Regarding generalizability, data on non-participants (e.g., ineligible, non-English speakers, refused approach) were lacking in the current study, limiting the ability to contextualize the resulting sample within the general population of ED patients and visitors. The possibility of overrepresentation of low-acuity ED patients was considered since high-acuity patients (i.e., acute MI) were less likely to be approached for preventative health research purposes. The COVID-19 pandemic significantly interrupted access to non-urgent healthcare visits (healthcare delivery), including the delay or suspension of recommended cancer screenings. One estimate reports that there was an 86% reduction in CRC screening rates relative to the national average of January 2020 [31]. Therefore, the results from the current study (data collection was completed before the COVID-19 pandemic) may not be representative of recent curtailments in CRC screening rates.

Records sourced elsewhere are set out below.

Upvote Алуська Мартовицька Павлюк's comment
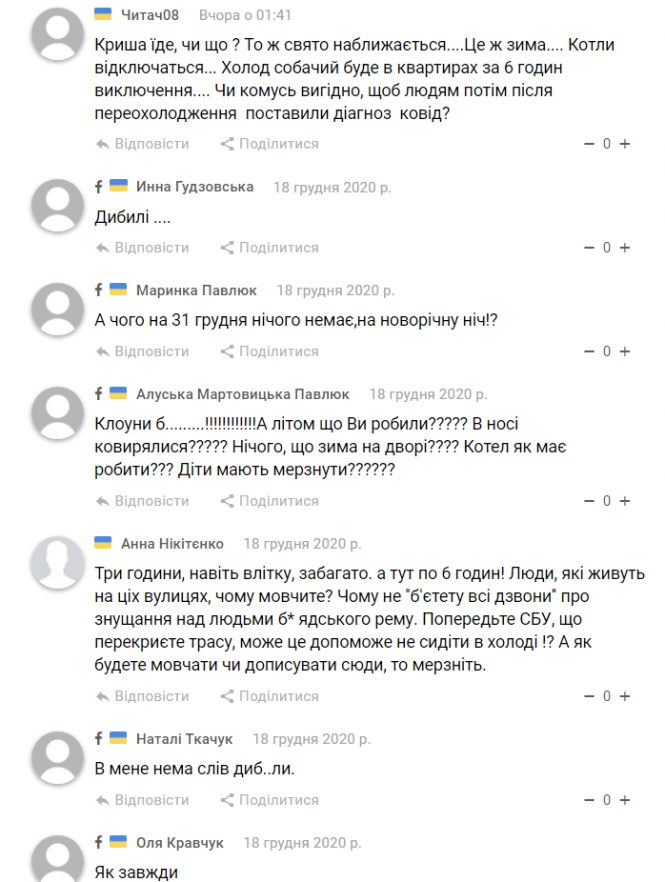This screenshot has width=665, height=882. pyautogui.click(x=624, y=500)
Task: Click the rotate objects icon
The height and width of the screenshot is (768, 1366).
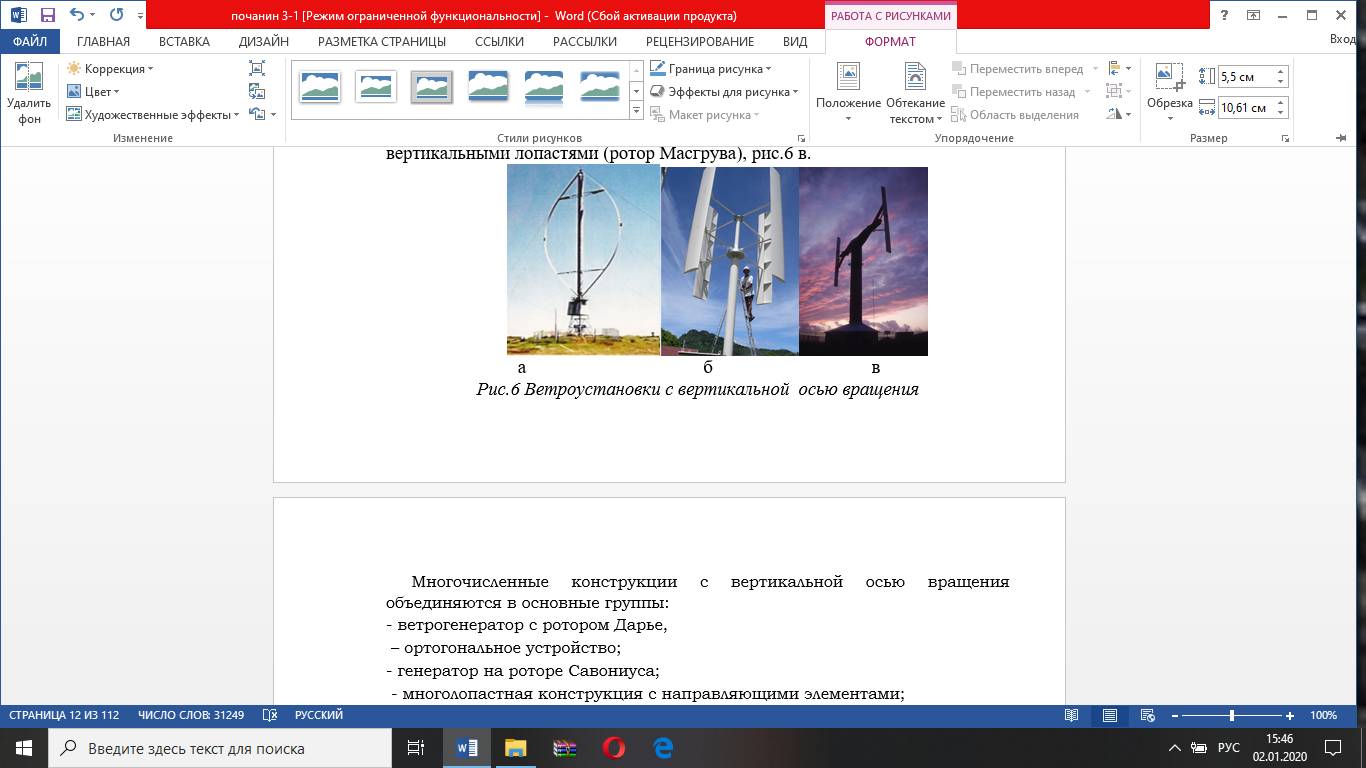Action: (x=1114, y=114)
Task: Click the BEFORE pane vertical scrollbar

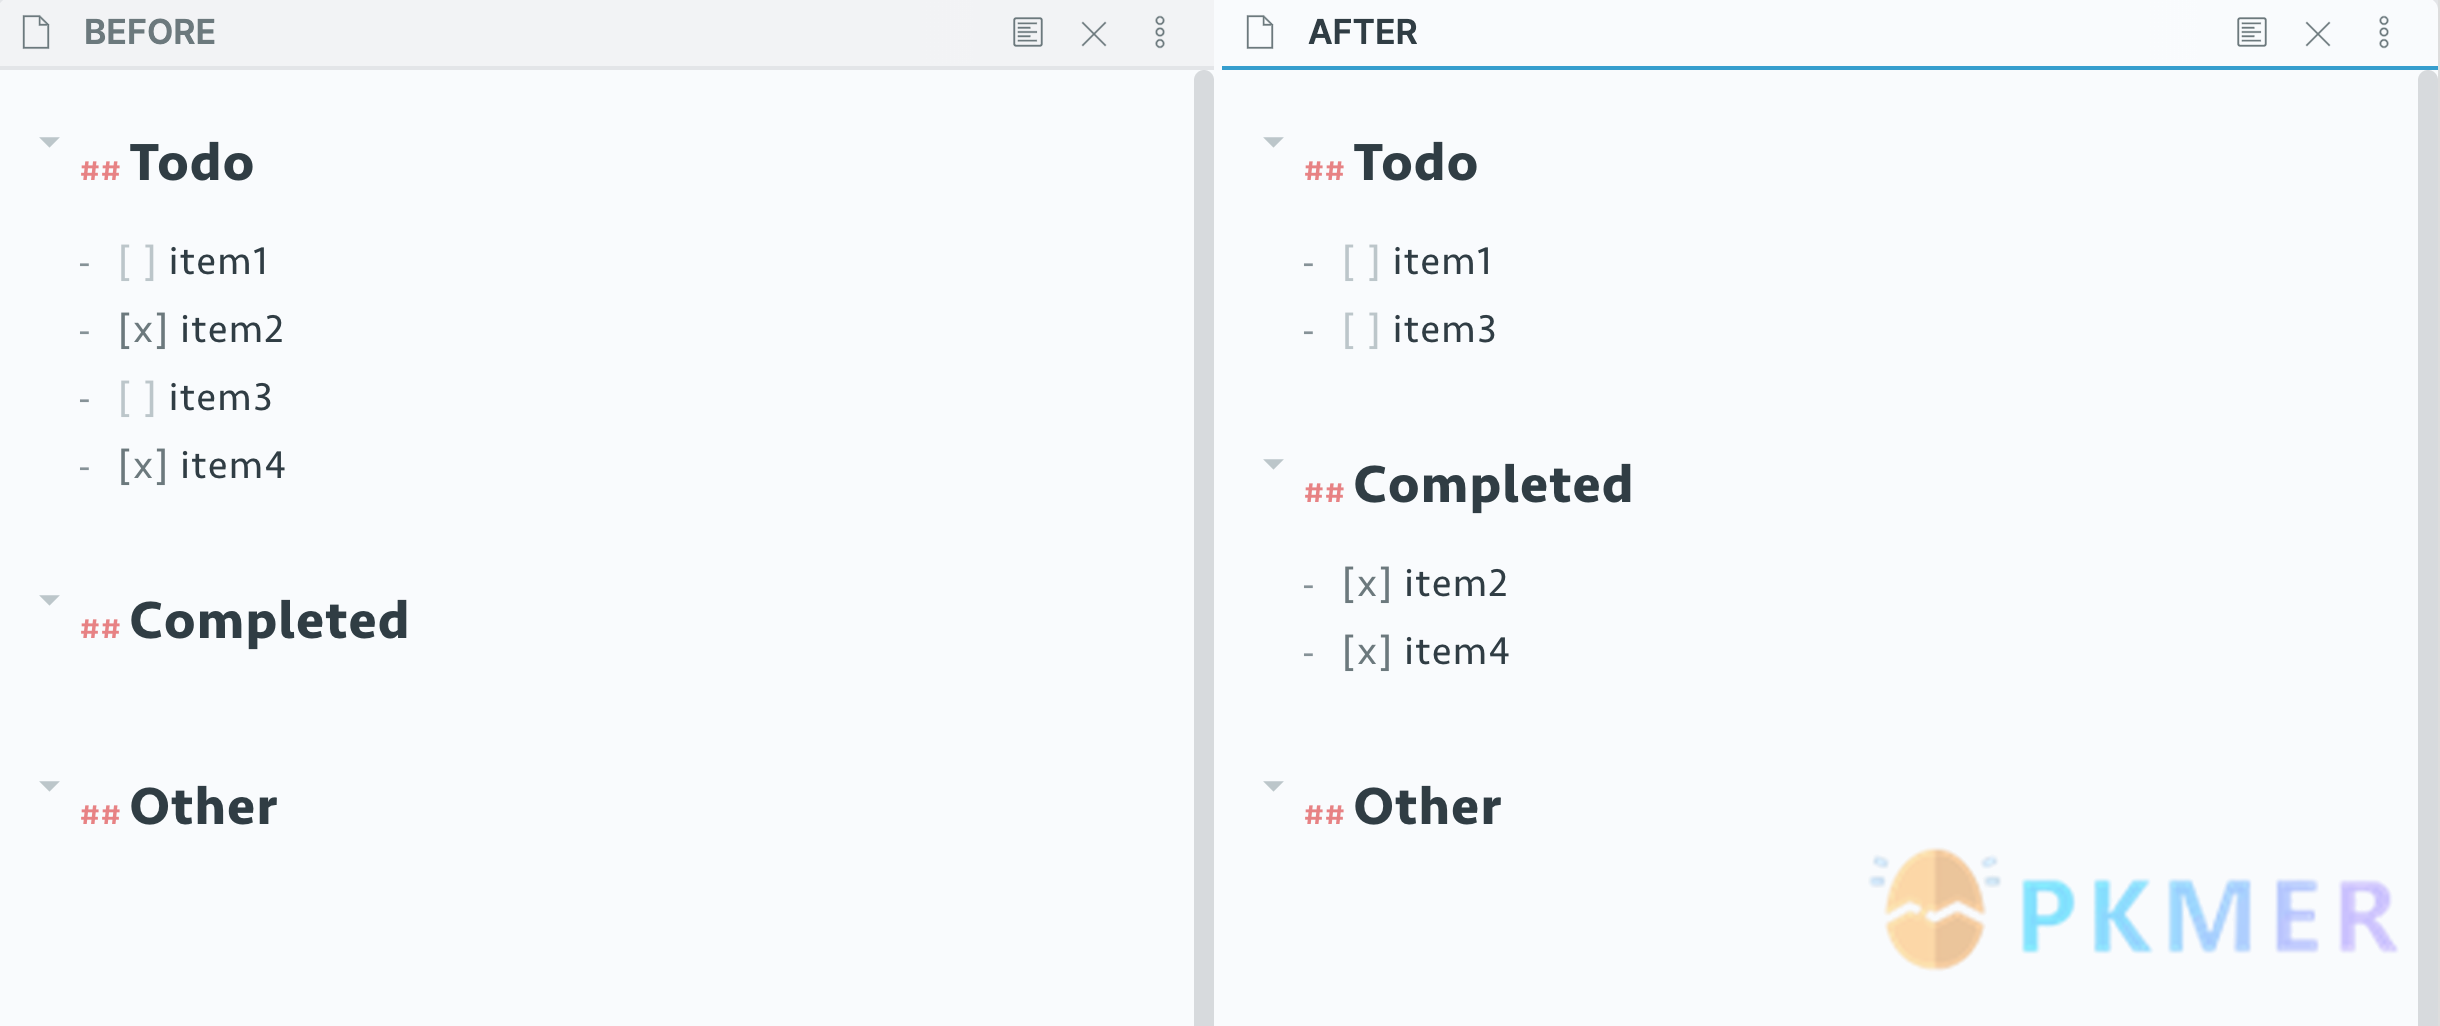Action: click(x=1204, y=548)
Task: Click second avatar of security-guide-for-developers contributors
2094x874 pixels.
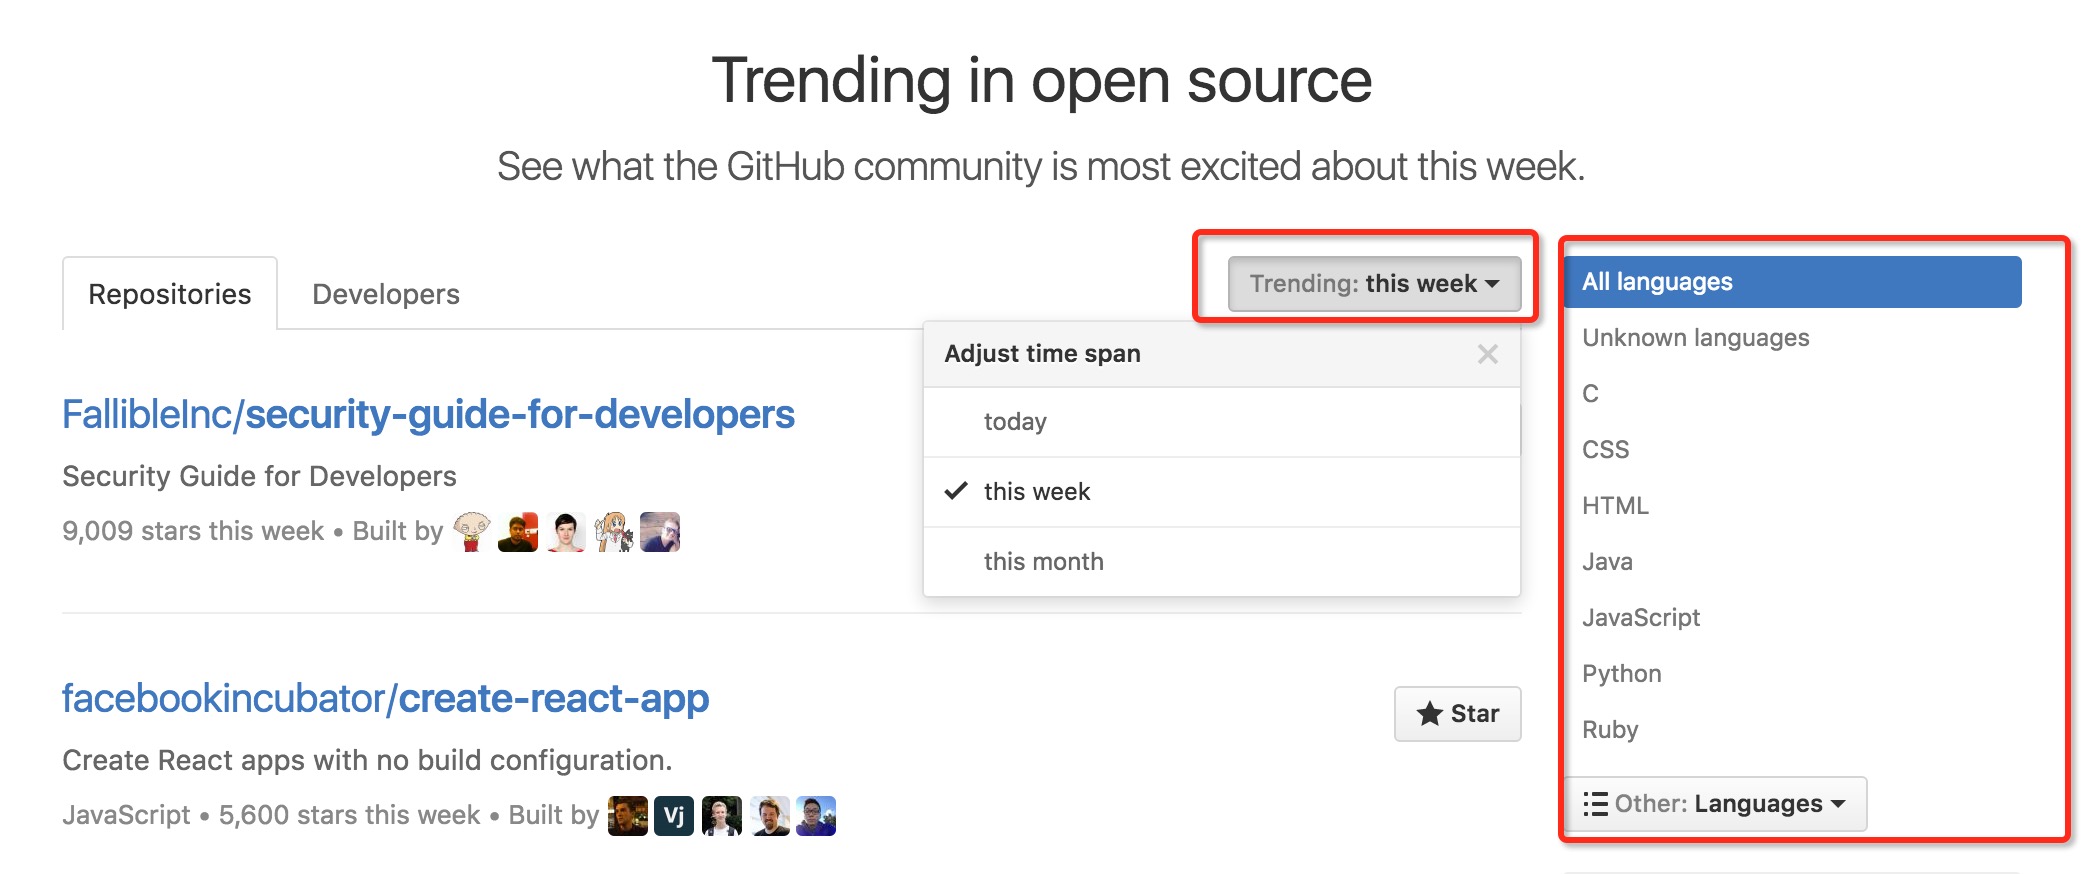Action: pyautogui.click(x=518, y=532)
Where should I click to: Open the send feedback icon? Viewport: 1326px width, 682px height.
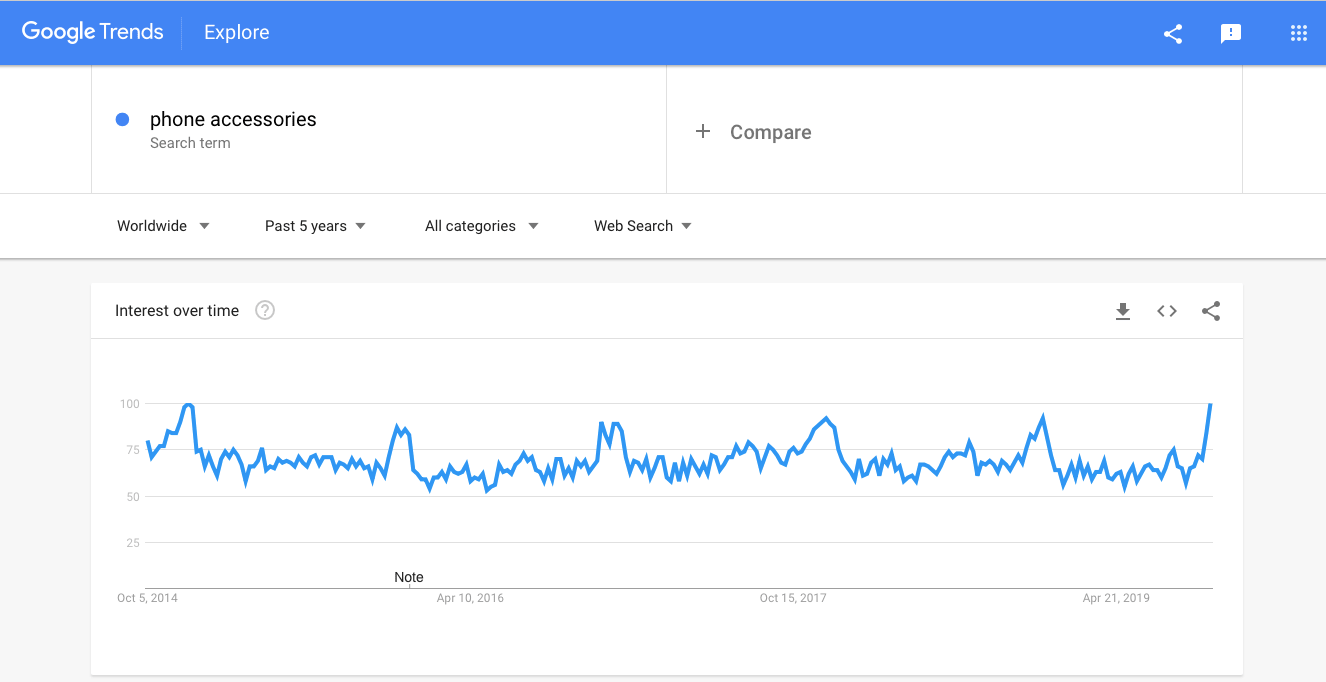(x=1231, y=33)
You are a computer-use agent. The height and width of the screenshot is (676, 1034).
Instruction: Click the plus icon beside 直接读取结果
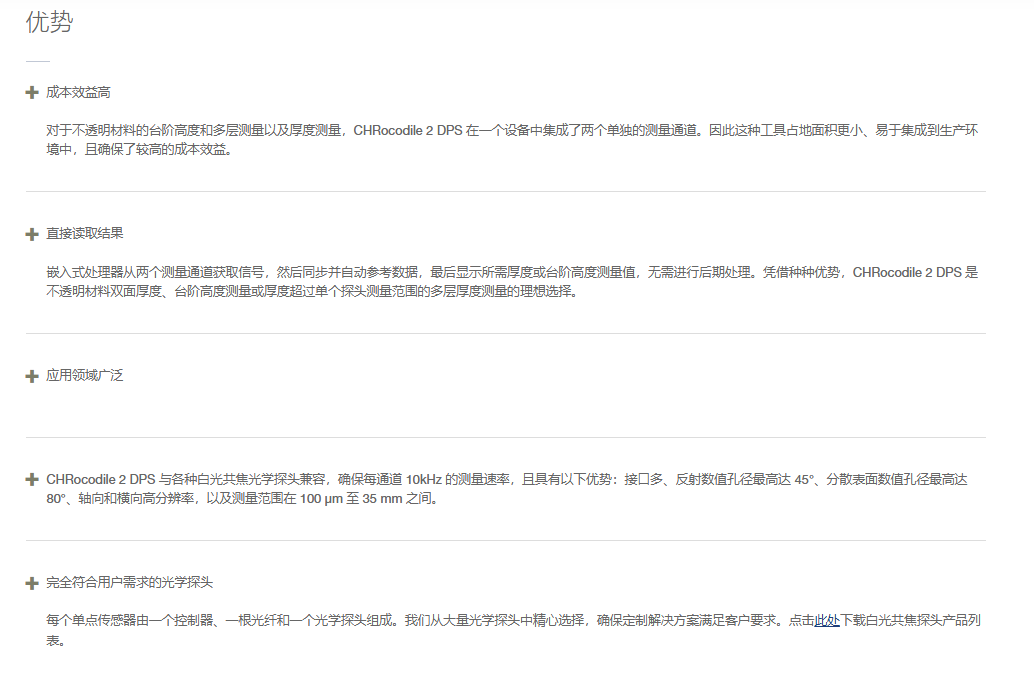32,234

Furthermore, even though the ED represents the preferred route of medical care for certain demographics (despite many having access to primary care services), the implication that identifying those in need of cancer screening should be added to the workload of an ED, even if done by parallel service providers like RAs instead of doctors and nurses, represents an example of “mission creep” in the ED. Mission creep is the notion that the broader the mission becomes, the greater the possibility of mission compromise. Others have similarly proposed utilizing the ED encounter for non-emergent purposes such as screening for substance use disorder or performing brief interventions [32, 33]. There is an identifiable cost, however minimal, to the screening our RAs performed, and it would be feasible to use the raw numbers of patients referred for screening and the sum of the employees’ wages and fringe benefits (e.g., faculty/staff supervisors) to calculate the cost per referred patient or visitor, as well as the cost of identifying a case of colorectal cancer. Future studies can explore the concerns of those skeptics who cite the principle of mission creep from a financial perspective.

Conclusion

This study provided further evidence that using pre-health professional students as RAs can add value to the wait-time during an ED visit by identifying patients and visitors in need of preventive colorectal cancer screening. Although wide ranging efforts are being made to reduce ED length of stay [34, 35], it is reasonable to assume that some degree of non-clinical/unproductive patient time in the ED will remain for the foreseeable future. Our work highlights one way that departments of Emergency Medicine can make the best of this situation by positively impacting public health while providing pre-health professions students with valuable patient care experience.